- EXERCISE DESCRIPTION
Work through the data below and copy out every line where "computer" is found.

- PROVIDED RECORDS
# # # # # # #

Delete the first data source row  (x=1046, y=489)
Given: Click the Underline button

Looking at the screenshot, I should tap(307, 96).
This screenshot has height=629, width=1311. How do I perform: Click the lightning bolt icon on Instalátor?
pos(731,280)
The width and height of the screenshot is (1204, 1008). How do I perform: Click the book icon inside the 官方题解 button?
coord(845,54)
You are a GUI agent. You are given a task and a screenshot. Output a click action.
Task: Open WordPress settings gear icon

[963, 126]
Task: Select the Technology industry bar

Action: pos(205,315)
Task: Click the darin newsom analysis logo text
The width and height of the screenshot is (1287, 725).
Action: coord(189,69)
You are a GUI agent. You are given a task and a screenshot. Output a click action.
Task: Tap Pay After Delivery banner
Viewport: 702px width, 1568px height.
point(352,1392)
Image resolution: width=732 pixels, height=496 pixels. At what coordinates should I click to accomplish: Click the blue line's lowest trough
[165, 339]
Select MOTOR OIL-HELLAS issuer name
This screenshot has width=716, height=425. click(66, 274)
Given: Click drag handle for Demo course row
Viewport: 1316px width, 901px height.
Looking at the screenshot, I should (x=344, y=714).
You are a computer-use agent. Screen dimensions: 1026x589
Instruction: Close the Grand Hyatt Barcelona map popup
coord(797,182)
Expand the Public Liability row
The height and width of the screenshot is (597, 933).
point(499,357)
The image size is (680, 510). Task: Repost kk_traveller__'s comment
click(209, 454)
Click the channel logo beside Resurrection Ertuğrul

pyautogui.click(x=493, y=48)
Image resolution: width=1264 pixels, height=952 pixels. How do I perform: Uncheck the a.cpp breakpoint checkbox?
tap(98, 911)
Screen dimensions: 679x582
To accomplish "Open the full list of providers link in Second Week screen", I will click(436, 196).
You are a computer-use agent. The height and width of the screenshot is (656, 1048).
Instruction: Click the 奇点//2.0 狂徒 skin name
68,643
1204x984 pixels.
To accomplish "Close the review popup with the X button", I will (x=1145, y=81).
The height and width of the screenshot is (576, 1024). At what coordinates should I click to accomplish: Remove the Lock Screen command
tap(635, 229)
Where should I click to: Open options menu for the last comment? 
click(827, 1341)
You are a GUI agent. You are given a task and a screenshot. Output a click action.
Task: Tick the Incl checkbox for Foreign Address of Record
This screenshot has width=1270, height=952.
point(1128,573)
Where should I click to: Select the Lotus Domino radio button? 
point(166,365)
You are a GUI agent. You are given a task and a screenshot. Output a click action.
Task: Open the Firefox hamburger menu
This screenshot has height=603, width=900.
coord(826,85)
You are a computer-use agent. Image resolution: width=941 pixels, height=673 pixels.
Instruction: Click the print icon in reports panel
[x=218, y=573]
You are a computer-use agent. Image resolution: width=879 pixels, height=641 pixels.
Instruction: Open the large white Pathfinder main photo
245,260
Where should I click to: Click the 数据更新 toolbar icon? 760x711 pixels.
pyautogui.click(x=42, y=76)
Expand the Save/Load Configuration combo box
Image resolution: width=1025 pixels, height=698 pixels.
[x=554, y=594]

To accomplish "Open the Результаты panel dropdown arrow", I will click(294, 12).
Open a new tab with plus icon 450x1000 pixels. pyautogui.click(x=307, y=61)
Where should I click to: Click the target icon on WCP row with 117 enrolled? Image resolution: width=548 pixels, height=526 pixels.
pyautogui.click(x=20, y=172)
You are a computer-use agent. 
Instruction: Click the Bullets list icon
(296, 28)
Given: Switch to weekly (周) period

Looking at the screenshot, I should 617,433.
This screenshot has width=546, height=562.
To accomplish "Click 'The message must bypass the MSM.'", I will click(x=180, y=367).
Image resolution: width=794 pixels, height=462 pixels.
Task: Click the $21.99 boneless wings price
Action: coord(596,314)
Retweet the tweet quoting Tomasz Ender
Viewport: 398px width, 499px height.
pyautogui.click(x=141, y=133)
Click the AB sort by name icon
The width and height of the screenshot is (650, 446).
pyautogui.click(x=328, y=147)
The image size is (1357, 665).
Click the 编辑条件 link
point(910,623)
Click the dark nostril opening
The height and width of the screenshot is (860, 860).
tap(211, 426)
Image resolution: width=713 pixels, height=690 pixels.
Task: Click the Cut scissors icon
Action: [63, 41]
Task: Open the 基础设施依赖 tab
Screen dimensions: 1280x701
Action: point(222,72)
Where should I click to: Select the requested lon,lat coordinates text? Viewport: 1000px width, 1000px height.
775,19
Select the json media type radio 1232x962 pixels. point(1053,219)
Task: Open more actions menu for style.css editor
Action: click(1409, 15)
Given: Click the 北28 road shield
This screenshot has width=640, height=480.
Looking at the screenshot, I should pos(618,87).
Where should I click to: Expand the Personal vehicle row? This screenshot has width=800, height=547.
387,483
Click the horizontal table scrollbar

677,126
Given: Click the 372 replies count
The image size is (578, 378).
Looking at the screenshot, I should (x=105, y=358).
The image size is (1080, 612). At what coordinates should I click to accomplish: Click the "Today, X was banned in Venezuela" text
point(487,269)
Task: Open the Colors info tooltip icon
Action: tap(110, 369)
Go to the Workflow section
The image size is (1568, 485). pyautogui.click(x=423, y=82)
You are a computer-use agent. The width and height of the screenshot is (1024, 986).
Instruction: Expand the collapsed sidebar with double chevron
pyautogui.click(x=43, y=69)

# # # # # # #

- EXERCISE SOLUTION
You are a computer-use agent. Screen dimensions: 1026x589
You are a computer-use agent. The height and width of the screenshot is (656, 1048).
You are a computer-use agent. Image resolution: width=941 pixels, height=673 pixels.
You are a computer-use agent. Image resolution: width=879 pixels, height=641 pixels.
You are a computer-use agent. 
You are a computer-use agent. The width and height of the screenshot is (1024, 986).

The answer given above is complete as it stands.